EXERCISE INSTRUCTIONS>
Give back the records in full, with every line exactly as it was.
┄┄┄┄┄┄┄┄┄┄
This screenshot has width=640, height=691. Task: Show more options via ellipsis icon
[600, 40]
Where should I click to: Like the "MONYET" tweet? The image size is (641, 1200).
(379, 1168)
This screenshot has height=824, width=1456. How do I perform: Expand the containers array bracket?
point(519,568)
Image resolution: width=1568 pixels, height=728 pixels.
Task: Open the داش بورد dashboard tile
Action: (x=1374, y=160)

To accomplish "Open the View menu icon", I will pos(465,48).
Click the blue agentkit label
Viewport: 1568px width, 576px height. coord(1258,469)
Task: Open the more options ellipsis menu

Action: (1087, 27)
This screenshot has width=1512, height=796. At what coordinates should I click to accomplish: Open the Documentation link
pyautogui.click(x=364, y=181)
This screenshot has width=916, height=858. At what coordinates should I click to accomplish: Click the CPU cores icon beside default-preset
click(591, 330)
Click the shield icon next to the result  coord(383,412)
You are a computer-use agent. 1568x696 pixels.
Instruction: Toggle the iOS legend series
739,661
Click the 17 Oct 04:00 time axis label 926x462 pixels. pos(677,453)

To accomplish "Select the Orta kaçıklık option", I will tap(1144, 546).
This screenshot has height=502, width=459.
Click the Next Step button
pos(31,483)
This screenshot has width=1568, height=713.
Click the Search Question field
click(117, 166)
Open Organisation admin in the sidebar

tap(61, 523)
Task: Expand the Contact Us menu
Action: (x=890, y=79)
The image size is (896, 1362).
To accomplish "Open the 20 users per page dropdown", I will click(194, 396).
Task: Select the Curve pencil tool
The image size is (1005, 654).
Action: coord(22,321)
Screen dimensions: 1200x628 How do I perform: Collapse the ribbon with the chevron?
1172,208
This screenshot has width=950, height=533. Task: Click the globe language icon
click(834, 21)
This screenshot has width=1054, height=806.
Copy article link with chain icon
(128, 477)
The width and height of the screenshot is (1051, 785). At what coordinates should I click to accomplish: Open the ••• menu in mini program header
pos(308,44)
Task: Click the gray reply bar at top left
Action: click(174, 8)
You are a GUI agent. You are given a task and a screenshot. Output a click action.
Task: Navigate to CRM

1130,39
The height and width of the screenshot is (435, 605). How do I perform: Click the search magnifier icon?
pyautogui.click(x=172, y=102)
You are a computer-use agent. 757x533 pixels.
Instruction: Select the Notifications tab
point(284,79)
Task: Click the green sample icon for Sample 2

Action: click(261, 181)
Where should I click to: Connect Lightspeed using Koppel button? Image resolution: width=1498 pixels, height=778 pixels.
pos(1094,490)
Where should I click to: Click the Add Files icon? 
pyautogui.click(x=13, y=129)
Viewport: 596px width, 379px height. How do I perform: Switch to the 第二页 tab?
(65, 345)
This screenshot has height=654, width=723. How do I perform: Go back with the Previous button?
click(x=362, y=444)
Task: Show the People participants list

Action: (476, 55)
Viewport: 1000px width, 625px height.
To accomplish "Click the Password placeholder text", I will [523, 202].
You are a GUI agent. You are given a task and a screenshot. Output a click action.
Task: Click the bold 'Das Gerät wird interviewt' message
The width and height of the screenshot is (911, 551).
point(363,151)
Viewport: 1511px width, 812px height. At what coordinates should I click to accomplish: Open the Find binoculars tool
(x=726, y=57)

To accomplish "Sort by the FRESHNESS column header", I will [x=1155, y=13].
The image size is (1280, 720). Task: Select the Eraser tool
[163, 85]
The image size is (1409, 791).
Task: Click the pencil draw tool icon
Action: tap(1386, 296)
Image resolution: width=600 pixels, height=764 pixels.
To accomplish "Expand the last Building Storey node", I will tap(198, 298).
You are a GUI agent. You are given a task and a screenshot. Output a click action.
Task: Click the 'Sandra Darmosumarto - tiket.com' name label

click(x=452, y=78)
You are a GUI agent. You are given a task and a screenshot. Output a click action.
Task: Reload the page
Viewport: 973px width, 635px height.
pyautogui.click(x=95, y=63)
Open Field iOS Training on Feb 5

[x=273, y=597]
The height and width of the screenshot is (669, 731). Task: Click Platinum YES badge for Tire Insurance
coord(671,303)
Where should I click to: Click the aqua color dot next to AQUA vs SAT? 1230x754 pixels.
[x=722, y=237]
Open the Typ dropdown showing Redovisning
┄┄┄┄┄┄┄┄┄┄
THE ANSWER>
This screenshot has width=640, height=691. Task: Show more options via ellipsis icon
[600, 40]
Where should I click to: Like the "MONYET" tweet? The image size is (641, 1200).
(379, 1168)
This screenshot has height=824, width=1456. How do I perform: Expand the containers array bracket?
point(519,568)
Image resolution: width=1568 pixels, height=728 pixels.
Task: Open the داش بورد dashboard tile
Action: (x=1374, y=160)

To accomplish "Open the View menu icon", I will pos(465,48).
Click the blue agentkit label
Viewport: 1568px width, 576px height. coord(1258,469)
Task: Open the more options ellipsis menu

Action: (1087, 27)
This screenshot has width=1512, height=796. At what coordinates should I click to accomplish: Open the Documentation link
pyautogui.click(x=364, y=181)
This screenshot has width=916, height=858. At what coordinates should I click to accomplish: Click the CPU cores icon beside default-preset
click(591, 330)
Click the shield icon next to the result  coord(383,412)
You are a computer-use agent. 1568x696 pixels.
Instruction: Toggle the iOS legend series
739,661
Click the 17 Oct 04:00 time axis label 926x462 pixels. pos(677,453)

To accomplish "Select the Orta kaçıklık option", I will tap(1144, 546).
This screenshot has height=502, width=459.
Click the Next Step button
pos(31,483)
This screenshot has width=1568, height=713.
Click the Search Question field
click(117, 166)
Open Organisation admin in the sidebar

tap(61, 523)
Task: Expand the Contact Us menu
Action: (x=890, y=79)
The image size is (896, 1362).
To accomplish "Open the 20 users per page dropdown", I will click(194, 396).
Task: Select the Curve pencil tool
The image size is (1005, 654).
Action: coord(22,321)
Screen dimensions: 1200x628 How do I perform: Collapse the ribbon with the chevron?
1172,208
This screenshot has width=950, height=533. Task: Click the globe language icon
click(834, 21)
This screenshot has width=1054, height=806.
Copy article link with chain icon
(128, 477)
The width and height of the screenshot is (1051, 785). At what coordinates should I click to accomplish: Open the ••• menu in mini program header
pos(308,44)
Task: Click the gray reply bar at top left
Action: click(174, 8)
You are a GUI agent. You are given a task and a screenshot. Output a click action.
Task: Navigate to CRM

1130,39
The height and width of the screenshot is (435, 605). How do I perform: Click the search magnifier icon?
pyautogui.click(x=172, y=102)
You are a computer-use agent. 757x533 pixels.
Instruction: Select the Notifications tab
point(284,79)
Task: Click the green sample icon for Sample 2

Action: click(261, 181)
Where should I click to: Connect Lightspeed using Koppel button? Image resolution: width=1498 pixels, height=778 pixels.
pos(1094,490)
Where should I click to: Click the Add Files icon? 
pyautogui.click(x=13, y=129)
Viewport: 596px width, 379px height. How do I perform: Switch to the 第二页 tab?
(65, 345)
This screenshot has height=654, width=723. How do I perform: Go back with the Previous button?
click(x=362, y=444)
Task: Show the People participants list

Action: (476, 55)
Viewport: 1000px width, 625px height.
To accomplish "Click the Password placeholder text", I will [523, 202].
You are a GUI agent. You are given a task and a screenshot. Output a click action.
Task: Click the bold 'Das Gerät wird interviewt' message
The width and height of the screenshot is (911, 551).
point(363,151)
Viewport: 1511px width, 812px height. At what coordinates should I click to accomplish: Open the Find binoculars tool
(x=726, y=57)

To accomplish "Sort by the FRESHNESS column header", I will [x=1155, y=13].
The image size is (1280, 720). Task: Select the Eraser tool
[163, 85]
The image size is (1409, 791).
Task: Click the pencil draw tool icon
Action: tap(1386, 296)
Image resolution: width=600 pixels, height=764 pixels.
To accomplish "Expand the last Building Storey node", I will tap(198, 298).
You are a GUI agent. You are given a task and a screenshot. Output a click action.
Task: Click the 'Sandra Darmosumarto - tiket.com' name label

click(x=452, y=78)
You are a GUI agent. You are given a task and a screenshot. Output a click action.
Task: Reload the page
Viewport: 973px width, 635px height.
pyautogui.click(x=95, y=63)
Open Field iOS Training on Feb 5

[x=273, y=597]
The height and width of the screenshot is (669, 731). Task: Click Platinum YES badge for Tire Insurance
coord(671,303)
Where should I click to: Click the aqua color dot next to AQUA vs SAT? 1230x754 pixels.
[x=722, y=237]
Open the Typ dropdown showing Redovisning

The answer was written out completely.